Validated UPLC-MS/MS method for Determination of Dacomitinib in Rat Plasma and its Application to Pharmacokinetic Study

Dacomitinib is a second-generation irreversible epidermal growth factor receptor tyrosine kinase inhibitor. In this work, a sensitive and selective UPLC-MS/MS method for determination of dacomitinib in rat plasma was developed. Protein precipitation by acetonitrile-methanol (9:1, v/v) was used to prepare samples with the addition of enasidenib as an internal standard (IS). Chromatographic separation was achieved on a CORTECS UPLC C18 column (2.1 x 50 mm, 1.6 mu m) with acetonitrile and water (containing 0.1% formic acid) as the mobile phase with gradient elution at a flow rate of 0.4 mL/min. Multiple reaction monitoring (MRM) mode with the positive electrospray ionization was quantified using target fragment ions m/z 471.21 -> 128.1 for dacomitinb and m/z 474.57 -> 456.64 for IS. Calibration plots were linear through-out the range 1-500 ng/mL for dacomitinb in rat plasma.

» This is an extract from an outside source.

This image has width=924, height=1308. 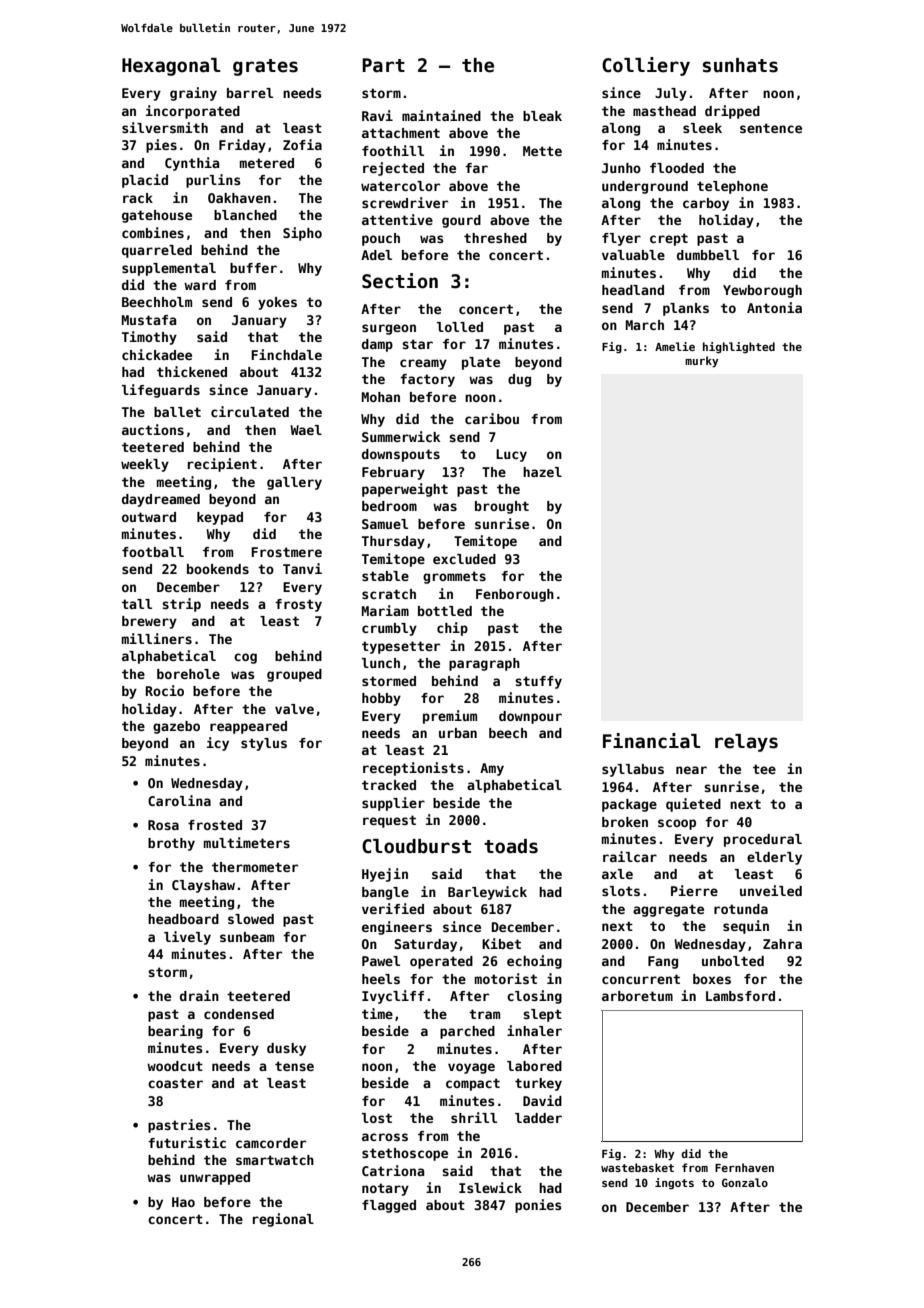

The standard curves of dacomitinb were linear, and the lower quantification limit was 0.1 ng/mL. Mean recoveries of dacomitinb in rat plasma ranged from 86.1% to 94.8%. RSD of intra-day and inter-day precision were both < 8.59%. The accuracy of the method was between 95.48% to 106.59%. The developed and validated method was perfectly used in the pharmacokinetic study of dacomitinb after gavage administration in rats.

Automated summary

In this study, a sensitive and selective UPLC-MS/MS method for determination of dacomitinib in rat plasma was developed. The method showed good linearity and high recovery rate, which was successfully validated in pharmacokinetic study of dacomitinib in rats.